** Source passage **
Open Anthro Vol 6-2 Hair Everywhere - Anthropological Notes on the Long and Short of It
Keywords:
Open Anthropology, Hair, anthropology, anthropology hair, culture, cultural anthropologyAbstract
The Editors’ Note: Hair Everywhere: Anthropological Notes on the Long and Short of It
Sallie Han, Department of Anthropology, SUNY Oneonta Jason Antrosio, Department of Anthropology, Hartwick College
With hair, you can have good days and bad ones, too much in the wrong places, and too little in the right ones. The legend and lore surrounding hair both caution individuals against cutting it (alas, Samson) or allowing others to keep it (no doubt for witchcraft). Let down, covered up, or shaved off, its presence and absence are important and meaningful in human experience.
For this issue of Open Anthropology, we combed through the journals of the American Anthropological Association and compiled these twelve articles and two book reviews that consider hair in terms of human biology, culture, and language.

** Source material **
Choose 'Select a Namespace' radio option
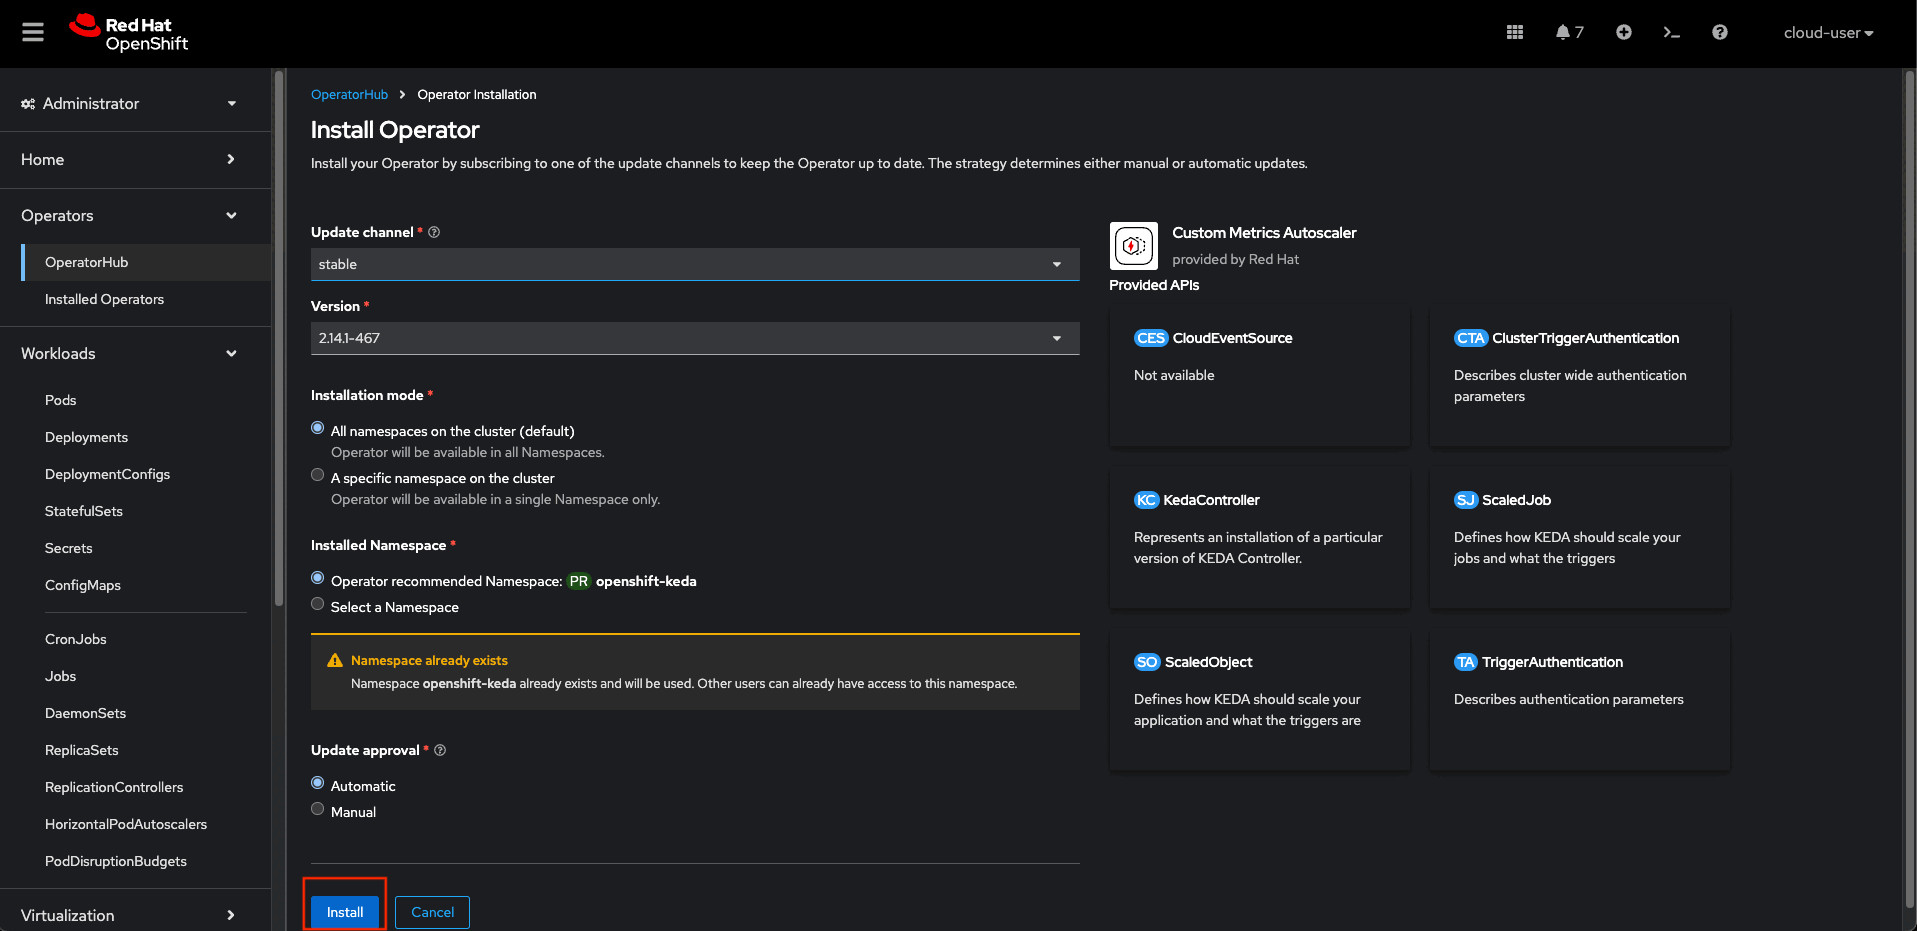The height and width of the screenshot is (931, 1917). click(x=318, y=604)
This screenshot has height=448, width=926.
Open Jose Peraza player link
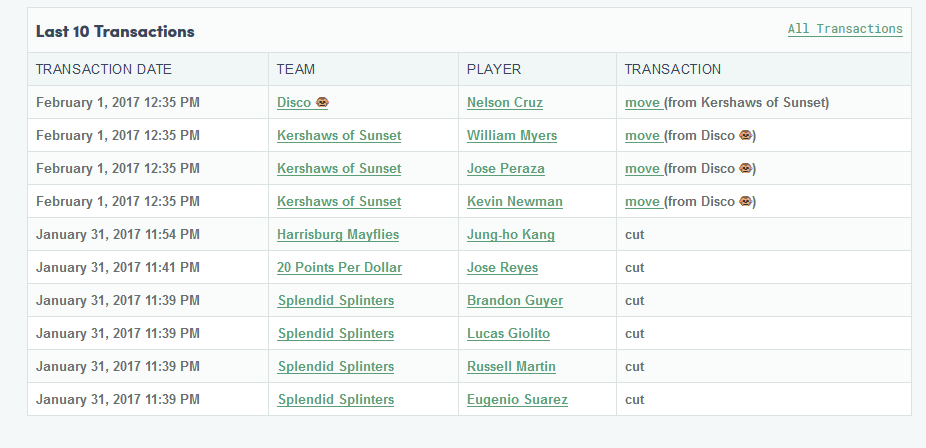tap(506, 169)
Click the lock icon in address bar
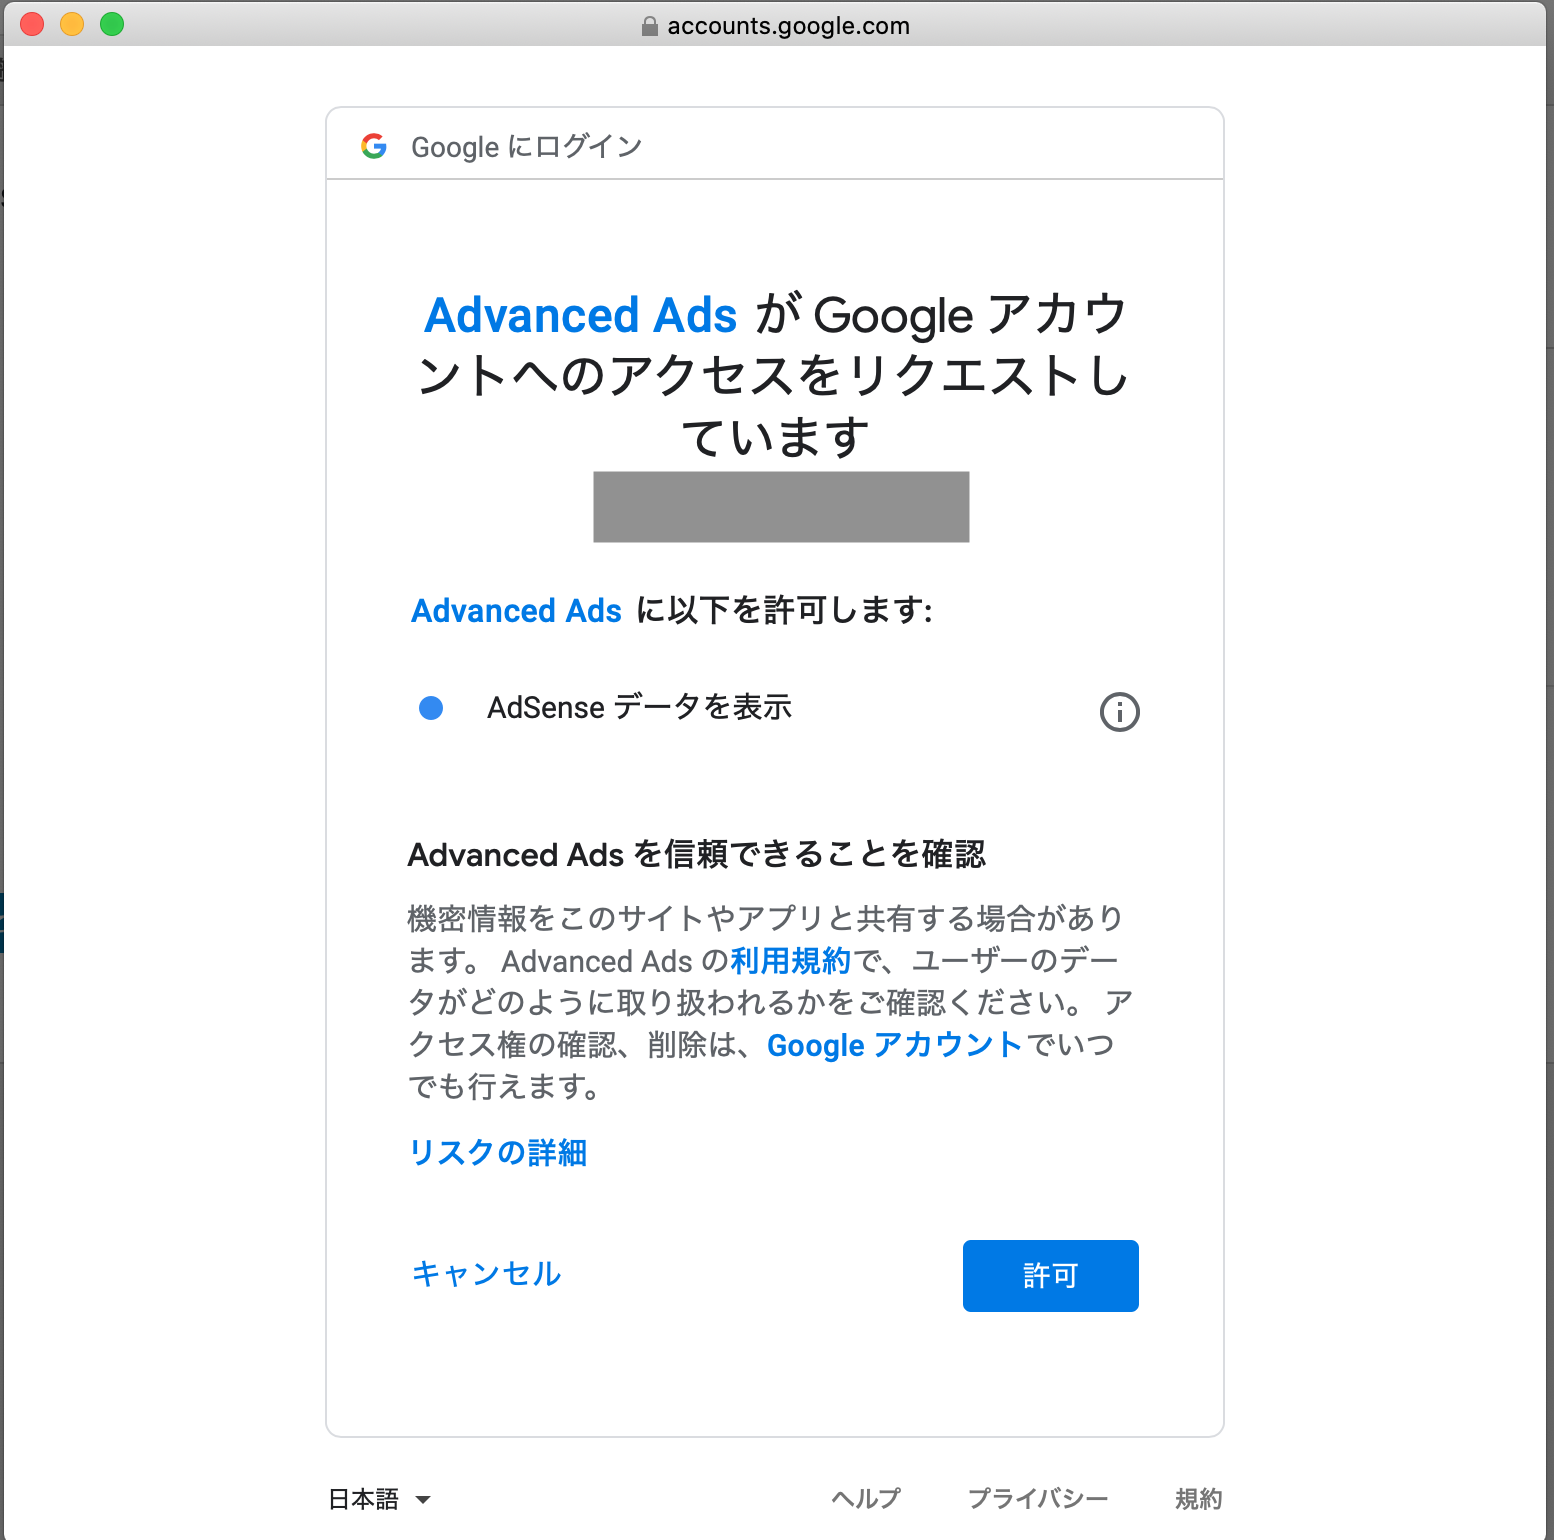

** What you will do **
Carry on the editors' note on hair from the point where it stops. You can set the entries aside.

** Response to the exercise **
Hair is one of the defining features of mammals. It provides insulation and protection against the sun. It also is seen as a marker of difference, with glabrousness distinguishing humans from other primates. Aside from hair on the head (and male face), under the arms, and in the groin area, humans are naked apes—or so zoologist Desmond Morris famously claimed in his 1967 book. However, biological anthropologist Nina Jablonski, in her 2004 Annual Review of Anthropology article on “The Evolution of Human Skin and Skin Color,” reminds us that far from being hairless, our skin is covered with hair that is less dense and much finer than that of other primates. “Explanations for the evolution of human hairlessness have been many, varied, and often highly creative,” Jablonski observes, apparently referring to claims made for sexual selection and the aquatic ape hypothesis that proposes loss of body hair as an adaptation to activity in water. “The most cogent explanations are based on the importance of a functionally naked skin in maintaining body temperature in hot environments” (598).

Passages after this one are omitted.